Topological surfaces reveal domain-specific gene expression programs
We next set out to utilize the SOMs as a topological map of the differentiation potential of the cells, and to utilize this map to discover the underlying organization of gene expression that explains the domains. Regions of high co-regulated genes appear as ‘hotspots’ in the SOM maps (yellow-red; Figure 3B–I), and the C/Ts that make up each domain can be combined into a domain-average SOM (Figure 4B). The SOMs also indicate potential contaminating C/Ts in alternate domains, a phenomenon that manifests as small hotspots of genes in common between two or more domains. For example, small amounts of blood mesoderm character is present in most SOMs (Figure 4B, red arrows), likely reflecting circulating immune cells in almost all tissues of the body.
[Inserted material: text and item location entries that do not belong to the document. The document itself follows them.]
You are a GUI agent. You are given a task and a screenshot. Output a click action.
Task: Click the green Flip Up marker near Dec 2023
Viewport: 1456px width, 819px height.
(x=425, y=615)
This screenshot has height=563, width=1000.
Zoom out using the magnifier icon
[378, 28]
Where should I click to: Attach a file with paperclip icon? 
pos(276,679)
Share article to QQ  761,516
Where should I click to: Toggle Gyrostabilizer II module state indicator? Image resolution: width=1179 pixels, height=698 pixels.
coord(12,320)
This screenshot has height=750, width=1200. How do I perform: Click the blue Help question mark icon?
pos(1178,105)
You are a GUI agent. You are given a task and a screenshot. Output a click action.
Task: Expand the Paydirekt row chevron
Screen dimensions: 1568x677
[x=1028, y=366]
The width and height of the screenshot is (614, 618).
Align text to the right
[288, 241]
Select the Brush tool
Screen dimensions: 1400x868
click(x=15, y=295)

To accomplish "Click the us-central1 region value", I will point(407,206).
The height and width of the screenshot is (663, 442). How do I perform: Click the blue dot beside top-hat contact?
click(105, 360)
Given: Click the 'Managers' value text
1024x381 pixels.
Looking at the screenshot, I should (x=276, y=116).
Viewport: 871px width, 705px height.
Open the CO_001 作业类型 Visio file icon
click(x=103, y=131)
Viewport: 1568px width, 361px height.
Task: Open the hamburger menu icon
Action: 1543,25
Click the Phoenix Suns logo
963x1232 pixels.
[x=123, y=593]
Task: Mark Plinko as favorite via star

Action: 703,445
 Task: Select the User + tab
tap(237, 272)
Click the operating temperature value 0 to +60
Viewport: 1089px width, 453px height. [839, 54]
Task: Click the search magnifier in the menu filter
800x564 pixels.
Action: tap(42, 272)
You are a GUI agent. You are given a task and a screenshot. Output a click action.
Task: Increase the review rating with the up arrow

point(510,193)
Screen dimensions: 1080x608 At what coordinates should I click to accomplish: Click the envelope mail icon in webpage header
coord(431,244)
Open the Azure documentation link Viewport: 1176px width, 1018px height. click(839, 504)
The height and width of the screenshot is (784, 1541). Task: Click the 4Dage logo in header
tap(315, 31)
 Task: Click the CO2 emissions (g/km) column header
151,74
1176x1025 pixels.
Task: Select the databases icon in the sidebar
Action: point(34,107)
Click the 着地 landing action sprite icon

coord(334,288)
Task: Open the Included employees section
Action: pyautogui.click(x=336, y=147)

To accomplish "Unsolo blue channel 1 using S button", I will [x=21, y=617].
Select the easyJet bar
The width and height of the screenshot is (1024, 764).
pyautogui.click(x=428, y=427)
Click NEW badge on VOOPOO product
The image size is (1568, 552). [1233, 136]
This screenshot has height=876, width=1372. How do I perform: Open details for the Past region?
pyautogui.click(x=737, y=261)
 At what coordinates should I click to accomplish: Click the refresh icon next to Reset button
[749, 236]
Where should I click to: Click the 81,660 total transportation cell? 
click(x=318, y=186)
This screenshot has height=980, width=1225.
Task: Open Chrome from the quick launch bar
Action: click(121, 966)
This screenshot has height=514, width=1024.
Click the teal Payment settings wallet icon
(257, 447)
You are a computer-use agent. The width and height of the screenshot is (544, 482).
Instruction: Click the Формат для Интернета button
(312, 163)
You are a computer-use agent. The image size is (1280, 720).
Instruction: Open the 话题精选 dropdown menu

The maximum depth of all of the domain-average SOMs was used to construct a topological map of the C/T domains (Figure 4C). This surface contains hills and valleys that represent particular domains of gene expression (Figure 4D), somewhat like the islands in the ‘ocean expanses’ between cell fates (32,33), or as ‘attractors’ in the state space of dynamical systems (34), although unlike the Waddington epigenetic model it does not contain any downward slope (35). In this topological map, the attractors are sets of domain-specific genes, and the genes can be extracted by taking all of the domain-specific nodes in the bottom 80% of the SOM (the white regions in Figure 4B, and the colored regions in Figure 4D). The domains had between 393–1040 domain-specific genes (Figure 4E, Supplementary Table S3). In total, there were 5093 domain-specific genes and as genes can be in more than one domain, the total set of unique genes was 4870 (Supplementary Table S3).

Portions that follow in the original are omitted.